Start of Block
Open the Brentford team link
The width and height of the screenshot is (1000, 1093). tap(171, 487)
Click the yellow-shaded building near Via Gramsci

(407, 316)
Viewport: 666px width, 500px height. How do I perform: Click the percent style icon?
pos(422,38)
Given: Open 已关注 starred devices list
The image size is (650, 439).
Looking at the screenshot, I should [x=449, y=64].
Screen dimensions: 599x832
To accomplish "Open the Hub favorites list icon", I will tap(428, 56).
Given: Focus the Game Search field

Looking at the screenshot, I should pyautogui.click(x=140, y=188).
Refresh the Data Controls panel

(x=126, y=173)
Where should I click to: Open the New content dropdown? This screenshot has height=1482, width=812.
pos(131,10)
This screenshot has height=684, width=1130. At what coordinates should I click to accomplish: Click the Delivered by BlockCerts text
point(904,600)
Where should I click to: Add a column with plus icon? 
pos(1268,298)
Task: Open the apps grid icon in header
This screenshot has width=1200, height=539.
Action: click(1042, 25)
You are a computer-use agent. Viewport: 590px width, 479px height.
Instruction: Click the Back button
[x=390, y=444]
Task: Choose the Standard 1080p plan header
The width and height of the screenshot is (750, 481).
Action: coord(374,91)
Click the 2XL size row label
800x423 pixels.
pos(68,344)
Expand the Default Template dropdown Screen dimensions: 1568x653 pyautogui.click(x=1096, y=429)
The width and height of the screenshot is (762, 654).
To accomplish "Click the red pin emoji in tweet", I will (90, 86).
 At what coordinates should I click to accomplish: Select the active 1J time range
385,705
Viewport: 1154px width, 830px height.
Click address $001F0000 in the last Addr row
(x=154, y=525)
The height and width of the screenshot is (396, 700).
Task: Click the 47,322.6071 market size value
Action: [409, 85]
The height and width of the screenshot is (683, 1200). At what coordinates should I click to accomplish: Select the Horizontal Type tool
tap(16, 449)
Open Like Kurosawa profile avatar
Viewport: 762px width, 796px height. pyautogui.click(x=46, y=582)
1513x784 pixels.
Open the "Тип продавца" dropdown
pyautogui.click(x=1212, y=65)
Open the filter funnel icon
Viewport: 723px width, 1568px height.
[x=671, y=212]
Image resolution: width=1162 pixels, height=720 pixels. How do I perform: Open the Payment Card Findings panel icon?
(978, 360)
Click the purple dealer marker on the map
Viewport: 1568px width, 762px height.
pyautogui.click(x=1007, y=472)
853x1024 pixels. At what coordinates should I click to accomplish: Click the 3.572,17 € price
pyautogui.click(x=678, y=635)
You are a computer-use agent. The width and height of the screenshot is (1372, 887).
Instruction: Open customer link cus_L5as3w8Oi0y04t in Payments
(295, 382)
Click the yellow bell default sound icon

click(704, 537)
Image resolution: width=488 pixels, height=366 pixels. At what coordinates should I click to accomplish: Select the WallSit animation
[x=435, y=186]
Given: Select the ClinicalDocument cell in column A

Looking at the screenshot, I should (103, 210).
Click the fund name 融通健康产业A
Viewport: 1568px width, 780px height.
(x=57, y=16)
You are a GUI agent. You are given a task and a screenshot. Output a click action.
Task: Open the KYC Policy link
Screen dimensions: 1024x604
End of Block
▶ [EXERCISE]
The range runs from the line with "Task: Choose the Standard 1080p plan header" up to and including the line with "1513x784 pixels." in the listing above; please write out exactly those lines and nothing more.

▶ [RESULT FOR THIS TASK]
Task: Choose the Standard 1080p plan header
The width and height of the screenshot is (750, 481).
Action: coord(374,91)
Click the 2XL size row label
800x423 pixels.
pos(68,344)
Expand the Default Template dropdown Screen dimensions: 1568x653 pyautogui.click(x=1096, y=429)
The width and height of the screenshot is (762, 654).
To accomplish "Click the red pin emoji in tweet", I will (90, 86).
 At what coordinates should I click to accomplish: Select the active 1J time range
385,705
Viewport: 1154px width, 830px height.
Click address $001F0000 in the last Addr row
(x=154, y=525)
The height and width of the screenshot is (396, 700).
Task: Click the 47,322.6071 market size value
Action: [409, 85]
The height and width of the screenshot is (683, 1200). At what coordinates should I click to accomplish: Select the Horizontal Type tool
tap(16, 449)
Open Like Kurosawa profile avatar
Viewport: 762px width, 796px height. pyautogui.click(x=46, y=582)
1513x784 pixels.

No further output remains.